Would you be mad?!

So my husband's grandmother has told my daughter, she's not even 2 yet, that she's ruined and when she cries that she's going to get the fly swatter, I guess to spank her.

Alittle back story, they have brainwashed my husband into staying with them even to the point in signing the house over to my husband so it's "ours" when they die. They refuse to let him leave which in return I don't leave because my husband is a great man a great father. He works five days a week from sun up til sundown doing hard labor work in the sun. When he comes home I try not to nag him about the day we, me and my children, endured from his grandmother. His father died when he was a child and I believe they are trying to keep him to protect him or to smother him or something. But we can never enjoy our lives. We have a whole section of the house to ourselves but currently they let his brother move in too so our children sleep breathe and eat all in the same room.
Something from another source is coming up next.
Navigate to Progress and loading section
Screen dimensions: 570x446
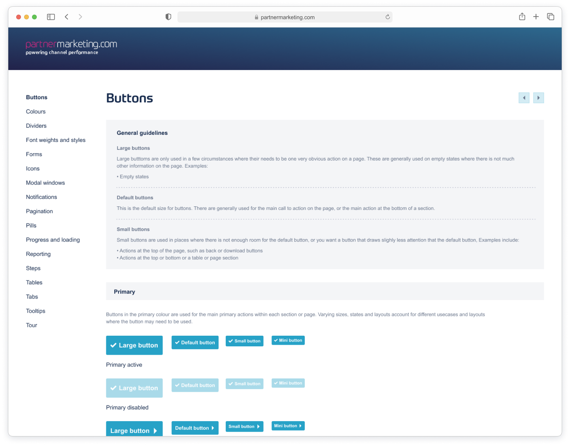(53, 240)
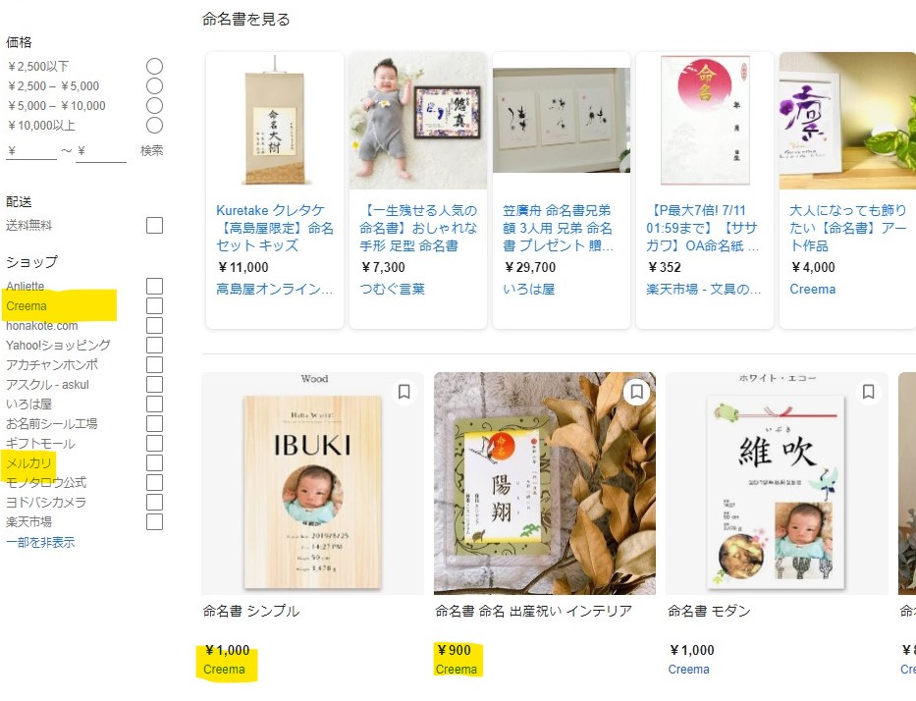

Anytime we talk about renting or even leaving temporarily they twist something new and he doesn't want to go. I understand I have one living grandparent and I love to spend time with her but I don't think I would move in full time with her. Even my parents I wouldn't move in even though they tell me I can. I know this sounds pretty selfish but I don't want to live here another 10-15 years while they're still alive.

Am I over reacting? After our first child was born I suffered a miscarriage 3 years later. She looked at me the next day we told them I was loosing the baby and told me she wanted to buy my birth control because we didn't need anymor children and if I wasn't responsible enough she would be for me. We tried for that baby and it was a hard kick in the head statement. She's rough on my firstborn and now it's came onto my second baby. I've taken up for my first born telling her she will not put a hand on my child and now I want to do the same with my baby baby.

I won't lie I have terrible depression and anxiety. Simple tasks I cry about and here recently I have went to get help from therapy I know and feel deep down alot of my health is because of them and I don't know what other way to tell my husband.